My first day’s posts can still be found here. Not the greatest works of literary genius I grant you, and far be it for me to say that things have improved since then, but it’s a start, and from small starts bigger things do grow.

So how best to mark this auspicious occasion? A deep and meaningful, friends locked post about the State of Thomas four years on? No. I think rather, a rant. A positive little rant, all things considered, but a rant none-the-less. This one, originally made today, by me, in a thread on the merits or not, the quality or not, of self-publishing over at the CritiqueCircle message boards…

I still think there is a confusion here about what self-publishing means. Yes there are the truly awful books that are published by their authors purely as an ego boost to make them feel that they are a ‘proper’ writer (whatever one of those is), but don’t forget there are also hundreds if not thousands of books published each year by the ‘big’ publishers which are also suitably awful but are published none the less, not for the quality of the writing, but because the author is a ‘name’ that will sell.

The days when publishing by the big publishers is about valued judgements about what is a good book are long over. It’s a business that’s all about making money, and if celebrity biographies and ego-trip-novels by wanna be celebrity writers is the thing that publishers can market easily then that is what they will publish. Which of course means that there is less money in the pot to publish the books of quality that publishers really ought to be publish. Where should these publishers be published then? Well, with luck there will be smaller publishers starting out who can’t afford the quick bucks of the celebrity novel/biography who will take a chance at the new/existing talent writing quality books…

…but it’s getting increasingly difficult. Publishers (even the smaller one’s) are not just looking for the good book these days, but for the ‘marketing hook’ in the writer that they can use to sell the book. It shouldn’t matter how many left arms the writer has, or what heroic they did back in battle of Waterloo before being rescued by aliens and transported hundreds of years into the future (although that probably would make quite a good story!).

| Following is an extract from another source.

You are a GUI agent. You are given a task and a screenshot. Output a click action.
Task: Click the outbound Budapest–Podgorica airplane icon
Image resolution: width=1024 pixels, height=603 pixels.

It should be the quality of the book in question that is the deciding factor. So who can make that decision? Who is qualified to make that decison? As long as the decision is being made in an objective manner who cares whether it is an established publisher, or new one-man outfit making that decision. And who’s to say that the self-published author’s book is any worse than the one’s being published by the guys with a ‘track record’…?!!